INFORMATION section start
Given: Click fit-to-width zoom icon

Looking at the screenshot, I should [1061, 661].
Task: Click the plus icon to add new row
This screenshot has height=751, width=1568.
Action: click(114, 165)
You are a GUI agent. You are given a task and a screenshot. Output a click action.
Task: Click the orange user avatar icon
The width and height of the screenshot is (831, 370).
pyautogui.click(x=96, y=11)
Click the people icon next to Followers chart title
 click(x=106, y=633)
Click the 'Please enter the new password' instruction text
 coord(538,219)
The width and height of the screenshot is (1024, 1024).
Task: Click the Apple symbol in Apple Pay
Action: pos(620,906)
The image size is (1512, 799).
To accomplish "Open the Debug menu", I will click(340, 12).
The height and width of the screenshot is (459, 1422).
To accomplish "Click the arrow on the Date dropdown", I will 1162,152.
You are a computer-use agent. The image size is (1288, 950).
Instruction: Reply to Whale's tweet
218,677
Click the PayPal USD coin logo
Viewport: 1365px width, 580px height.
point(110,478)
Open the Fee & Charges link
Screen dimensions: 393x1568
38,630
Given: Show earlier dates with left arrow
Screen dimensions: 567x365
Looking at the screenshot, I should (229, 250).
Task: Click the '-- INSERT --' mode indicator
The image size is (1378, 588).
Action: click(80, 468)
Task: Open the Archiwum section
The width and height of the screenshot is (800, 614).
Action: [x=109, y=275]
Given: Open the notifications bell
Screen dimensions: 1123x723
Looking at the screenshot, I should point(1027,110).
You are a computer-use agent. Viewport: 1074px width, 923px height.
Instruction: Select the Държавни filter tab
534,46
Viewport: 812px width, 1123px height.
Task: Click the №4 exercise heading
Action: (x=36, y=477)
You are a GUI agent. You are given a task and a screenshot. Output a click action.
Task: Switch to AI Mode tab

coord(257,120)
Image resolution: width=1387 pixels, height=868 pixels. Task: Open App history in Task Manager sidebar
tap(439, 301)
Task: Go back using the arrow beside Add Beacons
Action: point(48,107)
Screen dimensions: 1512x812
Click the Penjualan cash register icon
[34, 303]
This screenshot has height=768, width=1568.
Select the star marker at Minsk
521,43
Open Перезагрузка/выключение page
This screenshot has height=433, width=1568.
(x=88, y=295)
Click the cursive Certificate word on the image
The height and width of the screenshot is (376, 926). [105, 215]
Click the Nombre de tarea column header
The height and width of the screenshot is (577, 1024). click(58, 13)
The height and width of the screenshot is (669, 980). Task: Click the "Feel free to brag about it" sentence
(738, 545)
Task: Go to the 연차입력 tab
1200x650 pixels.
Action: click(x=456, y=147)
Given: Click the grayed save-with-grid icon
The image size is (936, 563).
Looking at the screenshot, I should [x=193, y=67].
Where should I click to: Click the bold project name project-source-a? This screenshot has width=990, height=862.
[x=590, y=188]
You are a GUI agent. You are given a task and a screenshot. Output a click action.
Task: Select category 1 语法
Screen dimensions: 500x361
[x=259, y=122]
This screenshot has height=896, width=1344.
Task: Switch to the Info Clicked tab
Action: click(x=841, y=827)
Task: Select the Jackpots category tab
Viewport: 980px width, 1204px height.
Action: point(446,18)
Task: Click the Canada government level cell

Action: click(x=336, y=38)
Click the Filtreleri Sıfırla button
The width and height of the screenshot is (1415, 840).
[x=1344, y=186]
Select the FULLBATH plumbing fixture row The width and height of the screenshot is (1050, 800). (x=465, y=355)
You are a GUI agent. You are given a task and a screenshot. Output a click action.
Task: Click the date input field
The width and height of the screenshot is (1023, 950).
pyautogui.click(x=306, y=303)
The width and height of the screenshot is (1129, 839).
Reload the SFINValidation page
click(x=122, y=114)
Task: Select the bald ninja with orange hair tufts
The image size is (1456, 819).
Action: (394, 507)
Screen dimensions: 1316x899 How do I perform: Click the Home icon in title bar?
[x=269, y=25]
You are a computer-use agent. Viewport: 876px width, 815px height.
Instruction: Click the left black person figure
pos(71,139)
INFORMATION section end
» PROBLEM REQUIREMENTS
Please retype every entry above exactly as it stands.

» SOLUTION TO THE EXERCISE
Given: Click fit-to-width zoom icon

Looking at the screenshot, I should [1061, 661].
Task: Click the plus icon to add new row
This screenshot has height=751, width=1568.
Action: click(114, 165)
You are a GUI agent. You are given a task and a screenshot. Output a click action.
Task: Click the orange user avatar icon
The width and height of the screenshot is (831, 370).
pyautogui.click(x=96, y=11)
Click the people icon next to Followers chart title
 click(x=106, y=633)
Click the 'Please enter the new password' instruction text
 coord(538,219)
The width and height of the screenshot is (1024, 1024).
Task: Click the Apple symbol in Apple Pay
Action: pos(620,906)
The image size is (1512, 799).
To accomplish "Open the Debug menu", I will click(340, 12).
The height and width of the screenshot is (459, 1422).
To accomplish "Click the arrow on the Date dropdown", I will 1162,152.
You are a computer-use agent. The image size is (1288, 950).
Instruction: Reply to Whale's tweet
218,677
Click the PayPal USD coin logo
Viewport: 1365px width, 580px height.
point(110,478)
Open the Fee & Charges link
Screen dimensions: 393x1568
38,630
Given: Show earlier dates with left arrow
Screen dimensions: 567x365
Looking at the screenshot, I should (229, 250).
Task: Click the '-- INSERT --' mode indicator
The image size is (1378, 588).
Action: click(80, 468)
Task: Open the Archiwum section
The width and height of the screenshot is (800, 614).
Action: [x=109, y=275]
Given: Open the notifications bell
Screen dimensions: 1123x723
Looking at the screenshot, I should point(1027,110).
You are a computer-use agent. Viewport: 1074px width, 923px height.
Instruction: Select the Държавни filter tab
534,46
Viewport: 812px width, 1123px height.
Task: Click the №4 exercise heading
Action: (x=36, y=477)
You are a GUI agent. You are given a task and a screenshot. Output a click action.
Task: Switch to AI Mode tab

coord(257,120)
Image resolution: width=1387 pixels, height=868 pixels. Task: Open App history in Task Manager sidebar
tap(439, 301)
Task: Go back using the arrow beside Add Beacons
Action: point(48,107)
Screen dimensions: 1512x812
Click the Penjualan cash register icon
[34, 303]
This screenshot has height=768, width=1568.
Select the star marker at Minsk
521,43
Open Перезагрузка/выключение page
This screenshot has height=433, width=1568.
(x=88, y=295)
Click the cursive Certificate word on the image
The height and width of the screenshot is (376, 926). [105, 215]
Click the Nombre de tarea column header
The height and width of the screenshot is (577, 1024). click(58, 13)
The height and width of the screenshot is (669, 980). Task: Click the "Feel free to brag about it" sentence
(738, 545)
Task: Go to the 연차입력 tab
1200x650 pixels.
Action: click(x=456, y=147)
Given: Click the grayed save-with-grid icon
The image size is (936, 563).
Looking at the screenshot, I should [x=193, y=67].
Where should I click to: Click the bold project name project-source-a? This screenshot has width=990, height=862.
[x=590, y=188]
You are a GUI agent. You are given a task and a screenshot. Output a click action.
Task: Select category 1 语法
Screen dimensions: 500x361
[x=259, y=122]
This screenshot has height=896, width=1344.
Task: Switch to the Info Clicked tab
Action: click(x=841, y=827)
Task: Select the Jackpots category tab
Viewport: 980px width, 1204px height.
Action: point(446,18)
Task: Click the Canada government level cell

Action: click(x=336, y=38)
Click the Filtreleri Sıfırla button
The width and height of the screenshot is (1415, 840).
[x=1344, y=186]
Select the FULLBATH plumbing fixture row The width and height of the screenshot is (1050, 800). (x=465, y=355)
You are a GUI agent. You are given a task and a screenshot. Output a click action.
Task: Click the date input field
The width and height of the screenshot is (1023, 950).
pyautogui.click(x=306, y=303)
The width and height of the screenshot is (1129, 839).
Reload the SFINValidation page
click(x=122, y=114)
Task: Select the bald ninja with orange hair tufts
The image size is (1456, 819).
Action: (394, 507)
Screen dimensions: 1316x899 How do I perform: Click the Home icon in title bar?
[x=269, y=25]
You are a computer-use agent. Viewport: 876px width, 815px height.
Instruction: Click the left black person figure
pos(71,139)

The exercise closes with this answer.